Action item> In this exercise, write out the data word for word and leave every image out.

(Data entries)
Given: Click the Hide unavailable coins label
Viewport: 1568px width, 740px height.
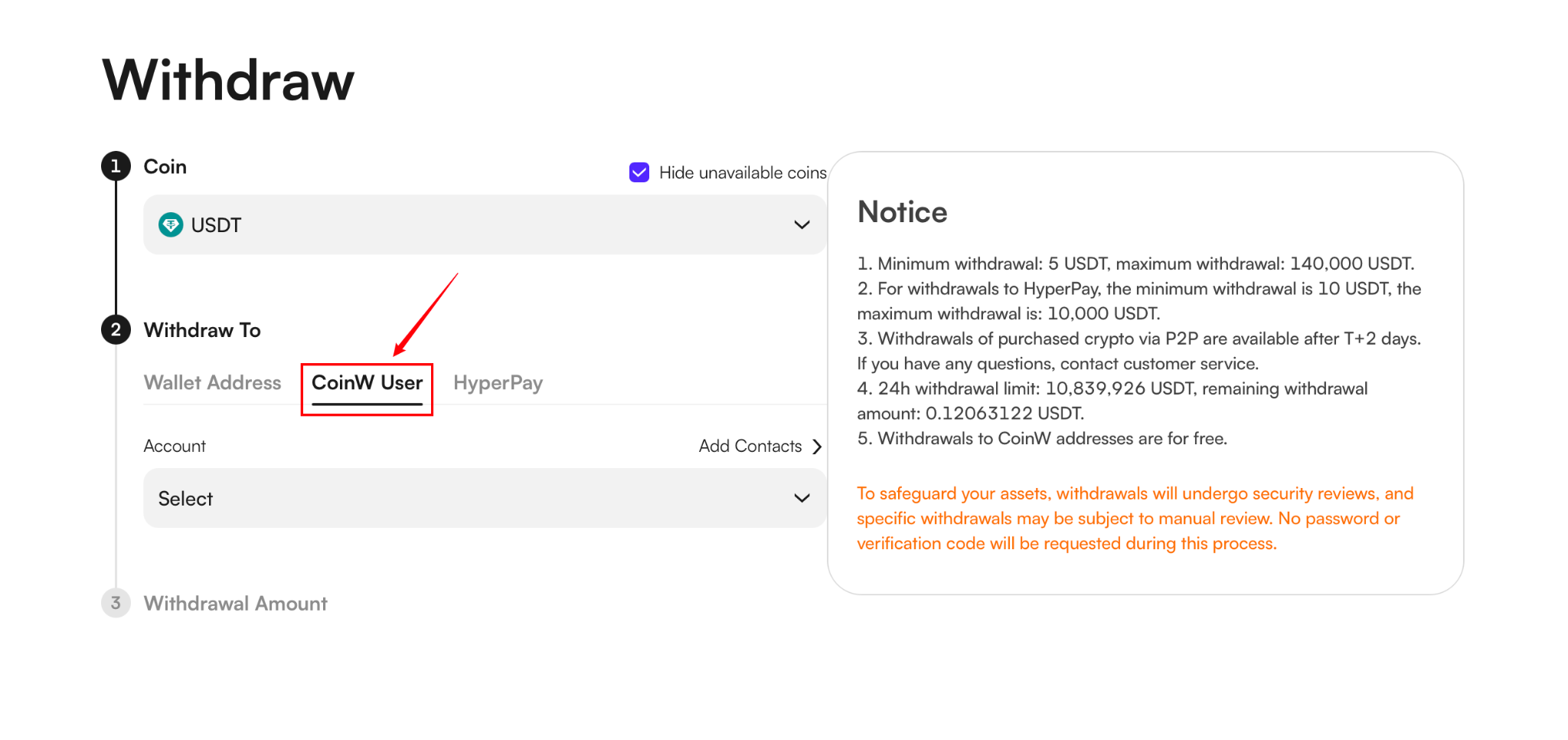Looking at the screenshot, I should 743,173.
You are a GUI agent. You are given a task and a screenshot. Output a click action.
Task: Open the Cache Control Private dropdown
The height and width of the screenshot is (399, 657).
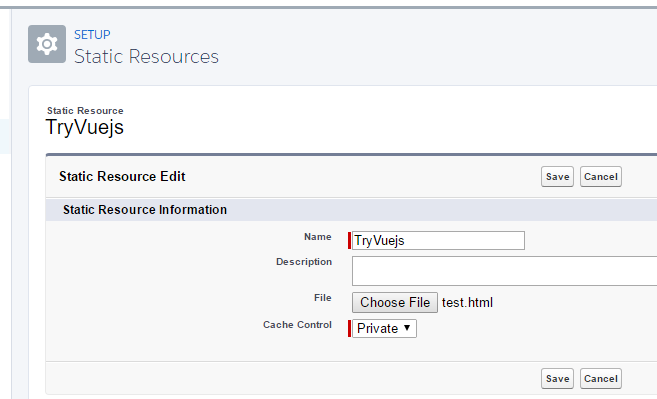tap(384, 329)
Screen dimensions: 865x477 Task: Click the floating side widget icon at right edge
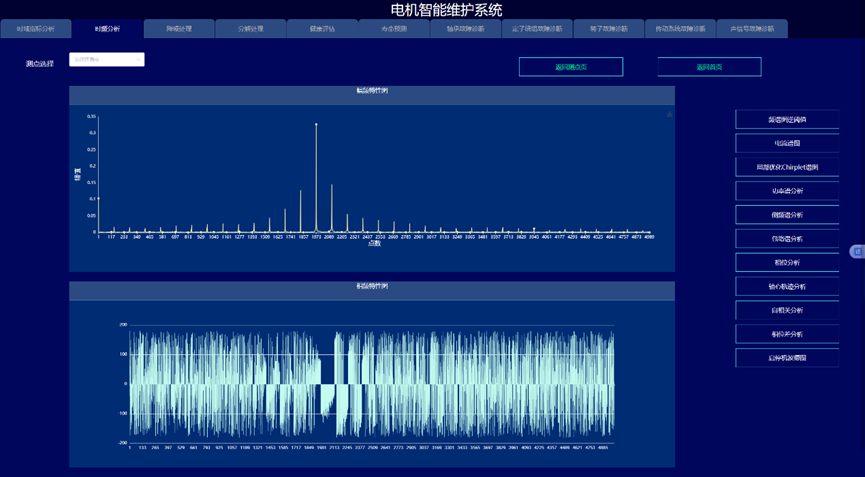[857, 252]
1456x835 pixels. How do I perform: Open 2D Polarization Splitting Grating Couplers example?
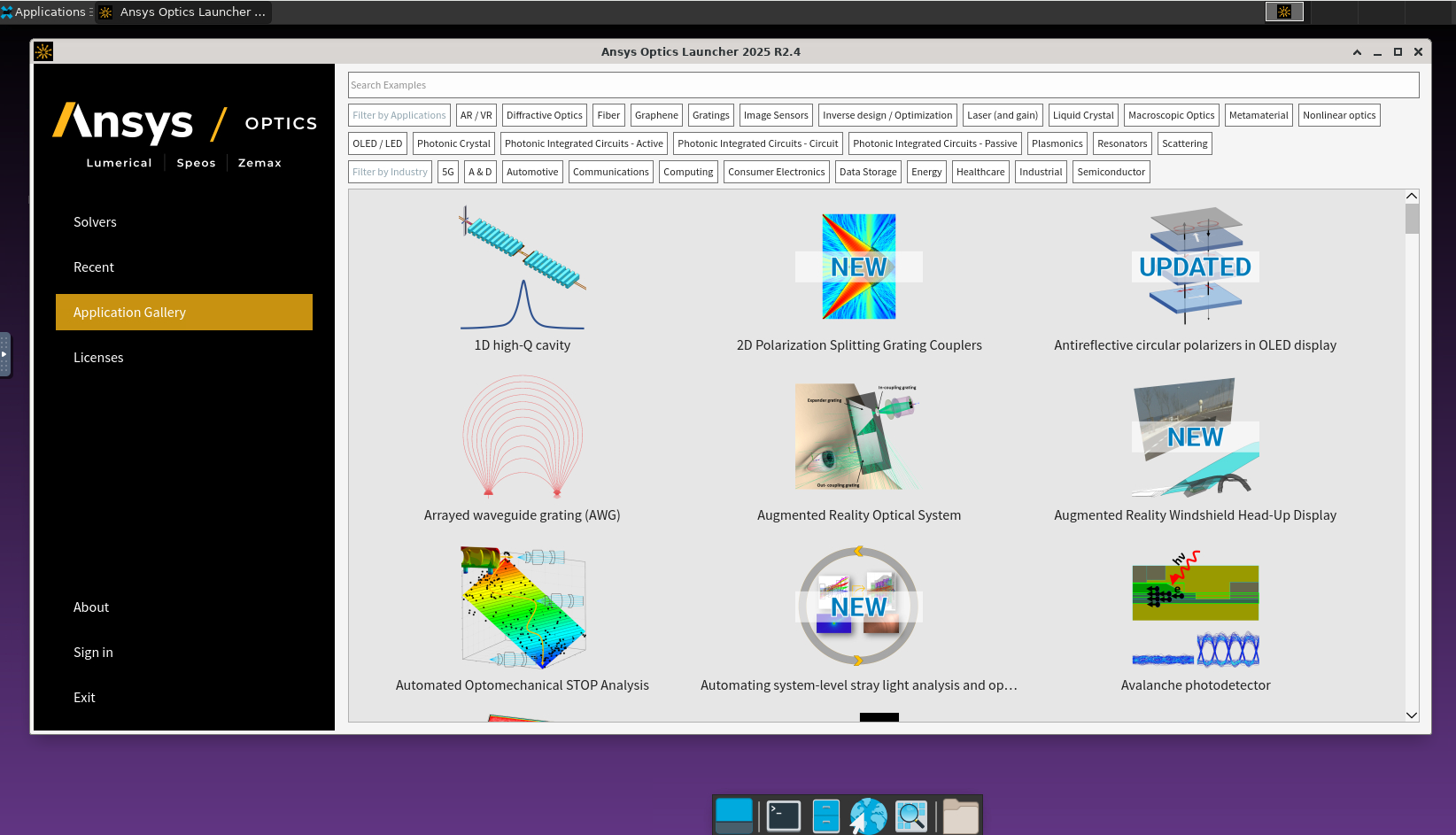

Written solution>
Given: Click the Hide unavailable coins label
Viewport: 1568px width, 740px height.
Looking at the screenshot, I should 743,173.
You are a GUI agent. You are given a task and a screenshot. Output a click action.
Task: Open the Cache Control Private dropdown
The height and width of the screenshot is (399, 657).
tap(384, 329)
Screen dimensions: 865x477 Task: Click the floating side widget icon at right edge
[857, 252]
1456x835 pixels. How do I perform: Open 2D Polarization Splitting Grating Couplers example?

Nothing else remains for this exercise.